According to preliminary data issued by the Israeli Ministry of Health, a booster dose significantly reduced risk of hospitalization by 50%. But experts have warned against considering the booster a permanent solution, pointing out to poor compliance with masking and distancing in the population.
Certain high-risk groups such as transplant recipients and patients on immunosuppressive treatment are known to have poor immune response to vaccination and hence in these sub-groups, a third dose has always been likely. The unfortunate demise of renowned cardiologist Dr KK Aggarwal, who tested negative for antibodies despite two doses of vaccine due to his ongoing immunosuppressive treatment, is a case in point. A study has formally confirmed this benefit. This small subgroup of people are definite candidates for booster doses and this is not unusual, as this group is usually administered influenza and pneumococcal vaccines annually as well.
It is not clear whether otherwise healthy senior citizens should be administered a third dose of the vaccine. But as far as non-high risk population is concerned, as of now a third dose is not required. It makes little sense to give a third shot of AstraZeneca vaccine to the entire population. Recent statements of Serum Institute of India Chairman Cyrus Poonawala requesting people to take a third dose of the vaccine should be taken with caution as it is not backed by any scientific study as of now, and also not recommended by the Health Ministry of India.

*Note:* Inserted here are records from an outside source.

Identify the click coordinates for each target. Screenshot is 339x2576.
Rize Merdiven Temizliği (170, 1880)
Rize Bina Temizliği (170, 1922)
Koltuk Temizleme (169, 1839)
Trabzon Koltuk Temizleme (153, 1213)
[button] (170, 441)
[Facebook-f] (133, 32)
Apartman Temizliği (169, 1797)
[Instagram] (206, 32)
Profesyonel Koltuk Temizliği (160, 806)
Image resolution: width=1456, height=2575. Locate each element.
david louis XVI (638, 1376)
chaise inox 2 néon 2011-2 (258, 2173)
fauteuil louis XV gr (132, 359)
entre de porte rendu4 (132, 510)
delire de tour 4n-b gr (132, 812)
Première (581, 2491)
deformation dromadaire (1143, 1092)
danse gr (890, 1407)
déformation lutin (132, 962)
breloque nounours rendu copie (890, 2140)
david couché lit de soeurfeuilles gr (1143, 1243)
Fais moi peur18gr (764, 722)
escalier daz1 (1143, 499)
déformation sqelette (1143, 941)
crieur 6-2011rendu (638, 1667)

If a booster is needed due to any of the above mentioned reasons, a “mix and match” approach may work better than administration of an additional dose of the same vaccine. A trial conducted on 600 volunteers who received a dose of AstraZeneca followed by Pfizer vaccine showed excellent immune response. An important point to be noted here is that each dose of mRNA vaccine leads to higher response whereas repeated doses of AstraZeneca vaccine lead to relatively dampened immune response. AZ is conducting joint trials with Sputnik V and the results are expected shortly. The company is also testing a modified version of their vaccine that is specific to the beta variant.
In summary, a third dose of COVID vaccine will prove beneficial in high risk population but make no substantial difference for people without existing serious illnesses. Extending it to the entire eligible population is not needed and the benefit would be questionable.